In 1587, the Khán Khánán was replaced by Ismáíl Kuli Khán as a governor. Ismáíl's government lasted only for a few months, when he was superseded by Mírza Âziz Kokaltásh, who was a second time appointed viceroy. In 1591, Muzaffar again returned to Sorath. The viceroy, hearing that he had been joined by the Jám of Nawanagar State, the Cutch State chief, and Daulat Khán Ghori the son of Amín Khán, marched with a large army towards Sorath, and, halting at Viramgam, sent forward a detachment under Naurang Khán, Sayad Kásim, and other officers. Advancing as far as Morbi, Naurang Khán entered into negotiations with the Jám, who, however, refused to accede to the demands of the imperial commander. On this the viceroy joined Naurang Khán with the bulk of his army, and after a short delay marched on Nawánagar. On his way, a plateau called Bhuchar Mori at the village of Dhrol near Nawánagar, Muzaffar and the Jám opposed him, and an obstinate battle in which the imperialists were nearly worsted, ended in Muzaffar's defeat. The son and minister of the Jám were slain, and Muzaffar, the Jám, and Daulat Khán who was wounded, fled to the fortress of Junágaḍh. The viceroy now advanced and plundered Nawánagar, and remaining there sent Naurang Khán, Sayad Kásím, and Gújar Khán against Junágaḍh. The day the army arrived before the fortress Daulat Khán died of his wounds. Still the fortress held out, and though the viceroy joined them the siege made little progress as the imperial troops were in great straits for grain. The viceroy returned to Áhmedábád, and after seven or eight months again marched against Junágaḍh. The Jám, who was still a fugitive, sent envoys and promised to aid the viceroy if his country were restored to him. The viceroy assented on condition that, during the operations against Junágaḍh, the Jám should furnish his army with grain. The Jám agreed to provide grain, and after a siege of three months the garrison surrendered.

== Last days ==
News was next received that Muzaffar had taken refuge at Dwarka (also known as Jagat). The viceroy at once sent Naurang Khán and others with an army in pursuit. On reaching Jagat it was found that Muzaffar had already left for a village owned by a Rájput named Sewa Wádhel. Without halting Naurang Khán started in pursuit, nearly surprising Muzaffar, who escaping on horseback with a few followers, crossed to Cutch (now Kachchh). Sewa Wádhel covering Muzaffar's retreat was surprised before he could put to sea and fought gallantly with the imperial forces till he was slain. Naurang Khán then came to Arámra, a village belonging to Singrám Wádhel, Rája of Dwarka, and after frustrating a scheme devised by that chief to entrap a body of the troops on board ship under pretence of pursuing Muzaffar's family, led his men back to Junágaḍh. The viceroy, hearing in what direction Muzaffar had fled, marched to Morbi, where the Jám of Navánagar came and paid his respects. At the same time the Cutch chief, who is called Rao Bháramalji I, sent a message that if the viceroy would refrain from invading his country and would give him his ancestral district of Morbi and supply him with a detachment of troops, he would point out where Muzaffar was concealed. The Khán-i-Ázam agreed to these terms and the chief captured Muzaffar and handed him to the force sent to secure him.

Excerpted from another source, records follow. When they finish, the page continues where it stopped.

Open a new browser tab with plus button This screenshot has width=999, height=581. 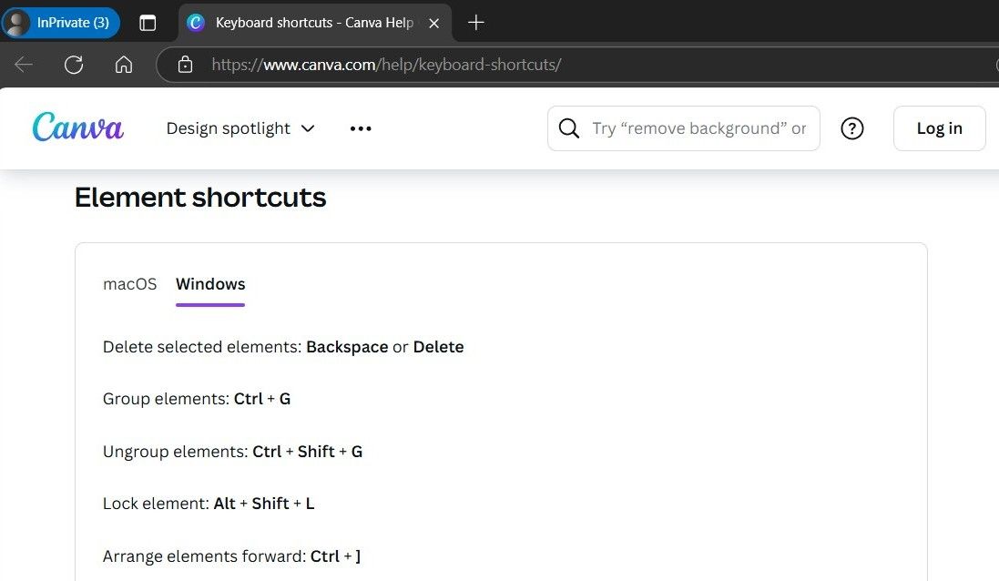point(474,23)
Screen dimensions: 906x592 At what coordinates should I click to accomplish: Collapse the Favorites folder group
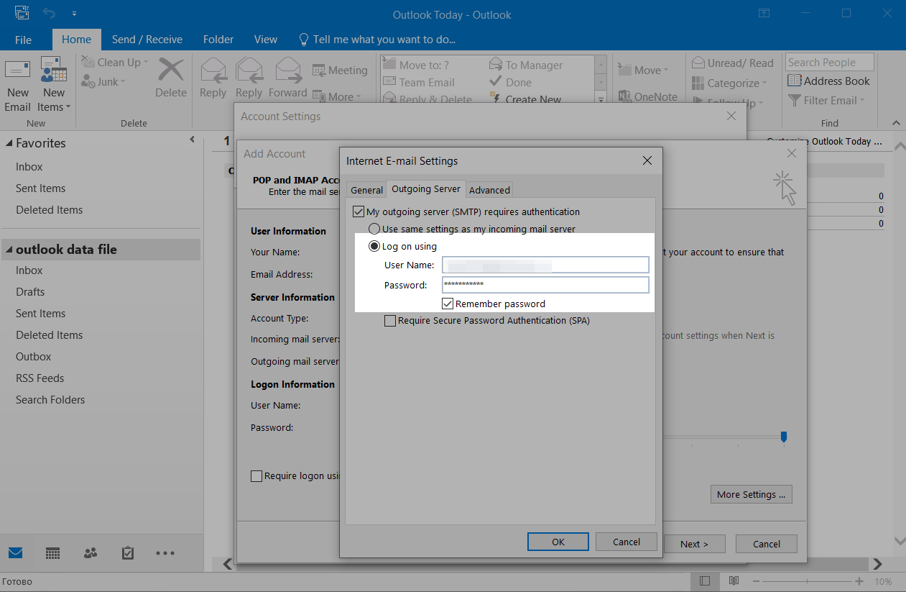coord(9,144)
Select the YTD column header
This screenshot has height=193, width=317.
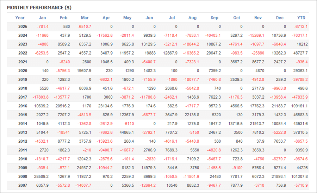click(301, 18)
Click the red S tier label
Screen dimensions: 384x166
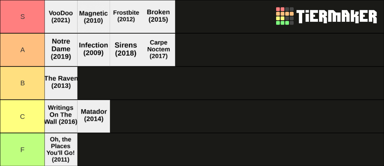coord(22,17)
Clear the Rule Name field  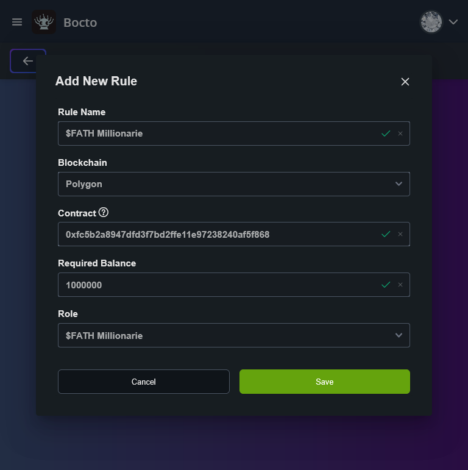coord(400,134)
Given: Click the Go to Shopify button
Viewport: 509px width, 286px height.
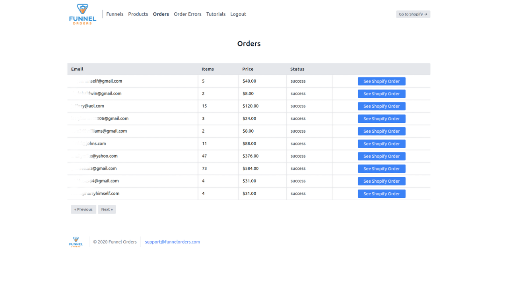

The detachment, strictly guarding the prisoner, were marching rapidly towards Morbi, when, on reaching Dhrol, about thirty miles east of Nawanagar (now Jamnagar), under pretence of obeying a call of nature, Muzaffar withdrew and cut his throat with a knife, so that he died. This happened in 1592. The viceroy sent Muzaffar's head to the court of Akbar.